President Volodymyr Zelenskiy said in an overnight address that Ukrainian forces had recaptured 41 settlements as they advanced through the south, indicating one of the swiftest and most dramatic shifts of control in almost nine months of war.

There was no sign of Russian forces when Reuters reached Blahodatne, 20 km (12 miles) north of Kherson.

Villagers said about 100 Russians had held the village for eight months and throughout the occupation broke into vacant homes and looted them, removing furniture, televisions, stoves and refrigerators.

They had killed a man who approached too close to their trenches and taken away two other men and a young woman whose fate remains unknown. The Russians withdrew in trucks without a fight on Wednesday night and Ukrainian troops moved in on Thursday, the villagers said.

It is the third major Russian retreat of the war, and the first to involve abandoning such a large occupied city.

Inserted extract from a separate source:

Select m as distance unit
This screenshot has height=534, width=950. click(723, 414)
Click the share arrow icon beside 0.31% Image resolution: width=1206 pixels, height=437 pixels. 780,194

Moscow's forces were driven in March from the outskirts of the capital Kyiv and ousted from the northeastern region of Kharkiv in September.

Kherson province is one of four that Russian President Vladimir Putin claimed to have annexed from Ukraine in late September. The loss of the regional capital would appear to end dreams expressed by some Russians of seizing Ukraine's entire Black Sea coast, although Kremlin spokesman Dmitry Peskov said the region's annexed status remained unchanged.